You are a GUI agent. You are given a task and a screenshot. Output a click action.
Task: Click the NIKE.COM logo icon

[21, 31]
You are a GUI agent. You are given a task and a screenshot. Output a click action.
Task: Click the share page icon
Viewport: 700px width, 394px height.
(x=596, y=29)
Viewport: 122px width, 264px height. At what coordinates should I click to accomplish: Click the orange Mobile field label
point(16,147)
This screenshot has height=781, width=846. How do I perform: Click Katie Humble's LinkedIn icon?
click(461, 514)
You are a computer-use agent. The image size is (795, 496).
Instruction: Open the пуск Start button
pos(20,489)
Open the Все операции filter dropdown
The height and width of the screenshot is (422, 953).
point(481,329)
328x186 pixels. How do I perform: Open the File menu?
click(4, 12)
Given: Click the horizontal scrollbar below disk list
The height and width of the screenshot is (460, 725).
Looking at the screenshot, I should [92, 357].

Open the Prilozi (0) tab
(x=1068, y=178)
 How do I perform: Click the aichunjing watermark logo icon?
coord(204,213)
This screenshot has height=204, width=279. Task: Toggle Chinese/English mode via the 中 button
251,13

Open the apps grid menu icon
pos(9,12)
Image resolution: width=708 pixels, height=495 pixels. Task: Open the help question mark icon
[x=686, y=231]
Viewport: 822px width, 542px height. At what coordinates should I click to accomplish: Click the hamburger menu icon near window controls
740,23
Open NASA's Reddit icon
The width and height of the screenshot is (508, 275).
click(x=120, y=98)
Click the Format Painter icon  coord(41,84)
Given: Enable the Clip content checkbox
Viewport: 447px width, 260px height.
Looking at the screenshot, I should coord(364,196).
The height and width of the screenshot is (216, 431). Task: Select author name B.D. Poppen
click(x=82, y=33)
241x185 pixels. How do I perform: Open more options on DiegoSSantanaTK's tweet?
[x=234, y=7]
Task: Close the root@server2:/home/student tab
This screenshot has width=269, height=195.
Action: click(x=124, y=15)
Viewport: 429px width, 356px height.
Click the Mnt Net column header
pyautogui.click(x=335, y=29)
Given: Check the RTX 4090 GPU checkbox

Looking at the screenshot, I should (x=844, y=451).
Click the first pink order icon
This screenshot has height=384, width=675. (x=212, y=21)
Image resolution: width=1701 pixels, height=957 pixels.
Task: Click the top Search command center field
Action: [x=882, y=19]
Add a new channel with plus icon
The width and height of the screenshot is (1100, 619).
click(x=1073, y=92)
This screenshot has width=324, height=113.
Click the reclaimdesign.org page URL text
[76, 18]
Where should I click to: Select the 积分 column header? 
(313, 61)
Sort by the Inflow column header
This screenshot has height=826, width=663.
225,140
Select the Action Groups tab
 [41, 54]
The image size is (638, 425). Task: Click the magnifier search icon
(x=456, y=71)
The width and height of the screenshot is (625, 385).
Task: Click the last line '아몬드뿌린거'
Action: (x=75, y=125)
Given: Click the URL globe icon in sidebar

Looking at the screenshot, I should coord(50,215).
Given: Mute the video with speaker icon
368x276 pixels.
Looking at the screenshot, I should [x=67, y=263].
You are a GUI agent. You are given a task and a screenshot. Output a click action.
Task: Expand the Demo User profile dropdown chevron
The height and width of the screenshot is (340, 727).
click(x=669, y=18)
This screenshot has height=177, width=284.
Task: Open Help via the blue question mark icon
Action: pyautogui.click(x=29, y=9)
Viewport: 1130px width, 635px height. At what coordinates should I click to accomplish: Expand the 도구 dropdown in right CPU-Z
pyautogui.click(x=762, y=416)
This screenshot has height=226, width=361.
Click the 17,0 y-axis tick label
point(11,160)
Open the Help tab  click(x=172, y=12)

____________

Exercise aim: Reproduce every line of the listing above verbatim, keeping its original order and line breaks.

Answer for this exercise:
You are a GUI agent. You are given a task and a screenshot. Output a click action.
Task: Click the NIKE.COM logo icon

[21, 31]
You are a GUI agent. You are given a task and a screenshot. Output a click action.
Task: Click the share page icon
Viewport: 700px width, 394px height.
(x=596, y=29)
Viewport: 122px width, 264px height. At what coordinates should I click to accomplish: Click the orange Mobile field label
point(16,147)
This screenshot has height=781, width=846. How do I perform: Click Katie Humble's LinkedIn icon?
click(461, 514)
You are a computer-use agent. The image size is (795, 496).
Instruction: Open the пуск Start button
pos(20,489)
Open the Все операции filter dropdown
The height and width of the screenshot is (422, 953).
point(481,329)
328x186 pixels. How do I perform: Open the File menu?
click(4, 12)
Given: Click the horizontal scrollbar below disk list
The height and width of the screenshot is (460, 725).
Looking at the screenshot, I should [92, 357].

Open the Prilozi (0) tab
(x=1068, y=178)
 How do I perform: Click the aichunjing watermark logo icon?
coord(204,213)
This screenshot has height=204, width=279. Task: Toggle Chinese/English mode via the 中 button
251,13

Open the apps grid menu icon
pos(9,12)
Image resolution: width=708 pixels, height=495 pixels. Task: Open the help question mark icon
[x=686, y=231]
Viewport: 822px width, 542px height. At what coordinates should I click to accomplish: Click the hamburger menu icon near window controls
740,23
Open NASA's Reddit icon
The width and height of the screenshot is (508, 275).
click(x=120, y=98)
Click the Format Painter icon  coord(41,84)
Given: Enable the Clip content checkbox
Viewport: 447px width, 260px height.
Looking at the screenshot, I should coord(364,196).
The height and width of the screenshot is (216, 431). Task: Select author name B.D. Poppen
click(x=82, y=33)
241x185 pixels. How do I perform: Open more options on DiegoSSantanaTK's tweet?
[x=234, y=7]
Task: Close the root@server2:/home/student tab
This screenshot has width=269, height=195.
Action: click(x=124, y=15)
Viewport: 429px width, 356px height.
Click the Mnt Net column header
pyautogui.click(x=335, y=29)
Given: Check the RTX 4090 GPU checkbox

Looking at the screenshot, I should (x=844, y=451).
Click the first pink order icon
This screenshot has height=384, width=675. (x=212, y=21)
Image resolution: width=1701 pixels, height=957 pixels.
Task: Click the top Search command center field
Action: [x=882, y=19]
Add a new channel with plus icon
The width and height of the screenshot is (1100, 619).
click(x=1073, y=92)
This screenshot has width=324, height=113.
Click the reclaimdesign.org page URL text
[76, 18]
Where should I click to: Select the 积分 column header? 
(313, 61)
Sort by the Inflow column header
This screenshot has height=826, width=663.
225,140
Select the Action Groups tab
 [41, 54]
The image size is (638, 425). Task: Click the magnifier search icon
(x=456, y=71)
The width and height of the screenshot is (625, 385).
Task: Click the last line '아몬드뿌린거'
Action: (x=75, y=125)
Given: Click the URL globe icon in sidebar

Looking at the screenshot, I should coord(50,215).
Given: Mute the video with speaker icon
368x276 pixels.
Looking at the screenshot, I should [x=67, y=263].
You are a GUI agent. You are given a task and a screenshot. Output a click action.
Task: Expand the Demo User profile dropdown chevron
The height and width of the screenshot is (340, 727).
click(x=669, y=18)
This screenshot has height=177, width=284.
Task: Open Help via the blue question mark icon
Action: pyautogui.click(x=29, y=9)
Viewport: 1130px width, 635px height. At what coordinates should I click to accomplish: Expand the 도구 dropdown in right CPU-Z
pyautogui.click(x=762, y=416)
This screenshot has height=226, width=361.
Click the 17,0 y-axis tick label
point(11,160)
Open the Help tab  click(x=172, y=12)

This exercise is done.